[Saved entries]
* * *
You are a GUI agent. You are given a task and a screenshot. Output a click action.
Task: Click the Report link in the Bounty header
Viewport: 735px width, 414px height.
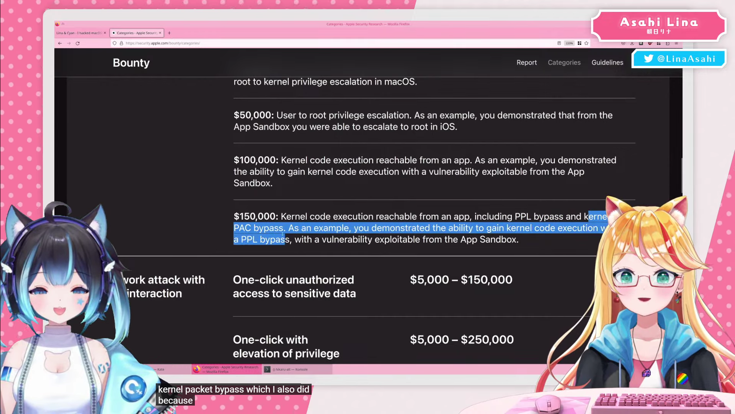pos(526,62)
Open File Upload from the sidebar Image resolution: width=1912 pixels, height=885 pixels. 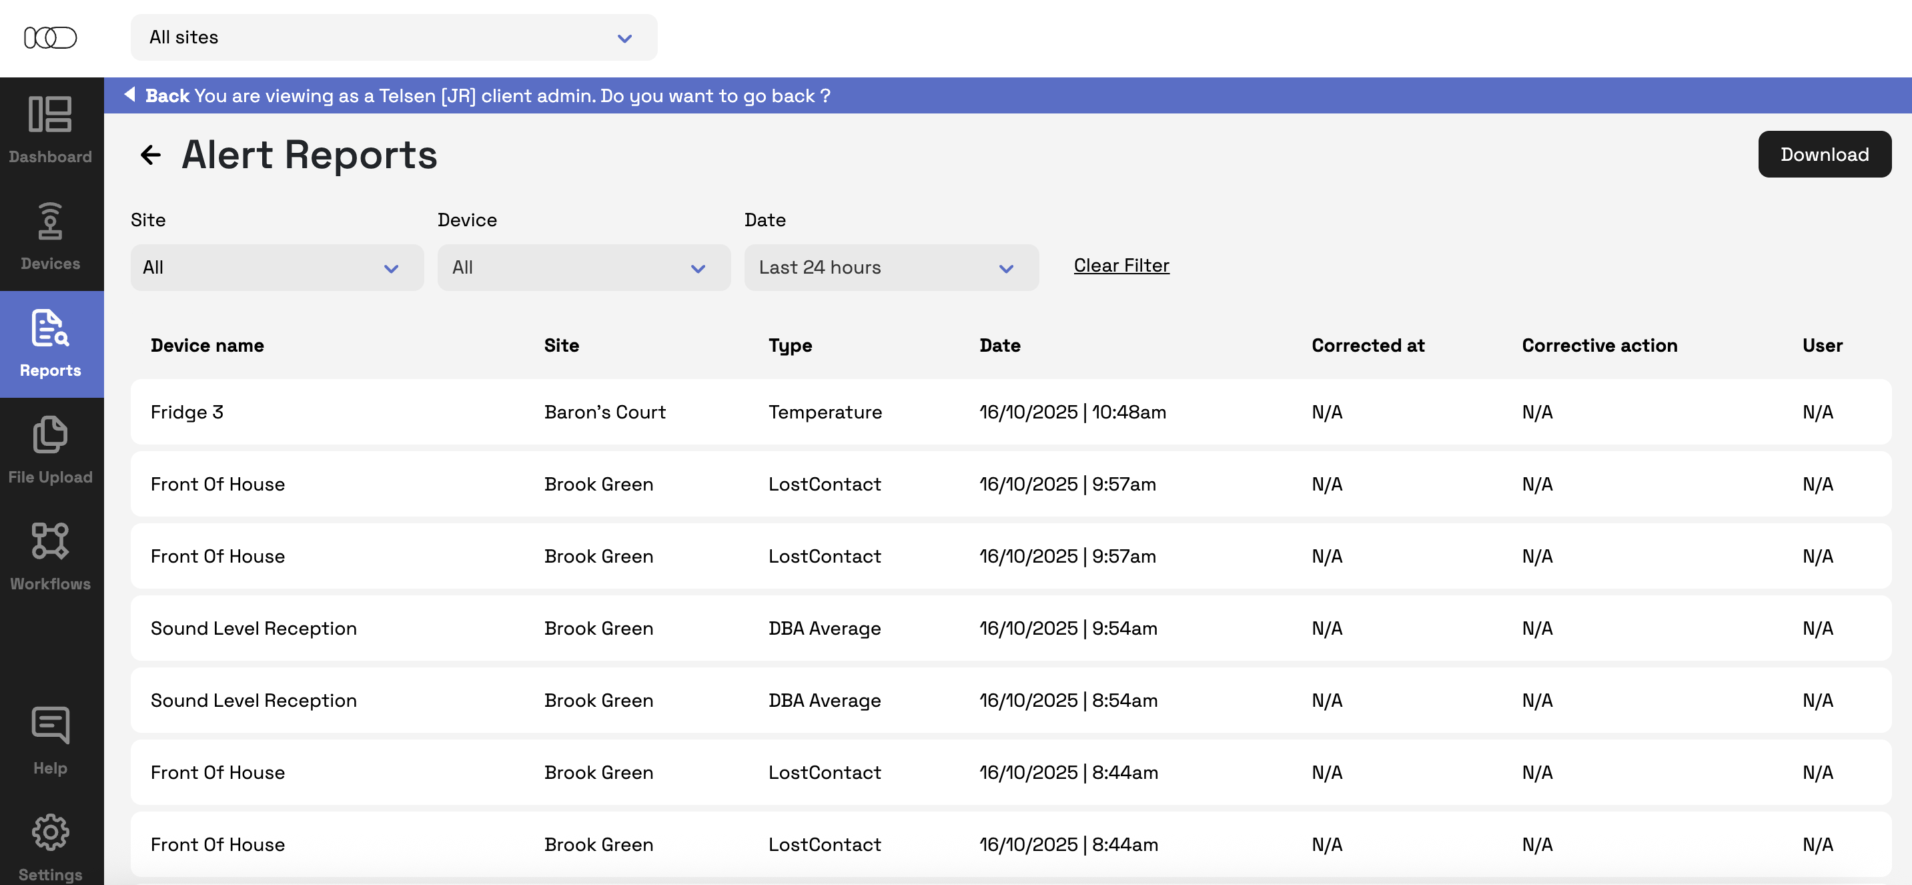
* * *
- The problem
Could you return all of the entries above exactly, without any images?

- Solution to this exercise
You are a GUI agent. You are given a task and a screenshot. Output a click action.
Task: Click the Report link in the Bounty header
Viewport: 735px width, 414px height.
pos(526,62)
Open File Upload from the sidebar Image resolution: width=1912 pixels, height=885 pixels. 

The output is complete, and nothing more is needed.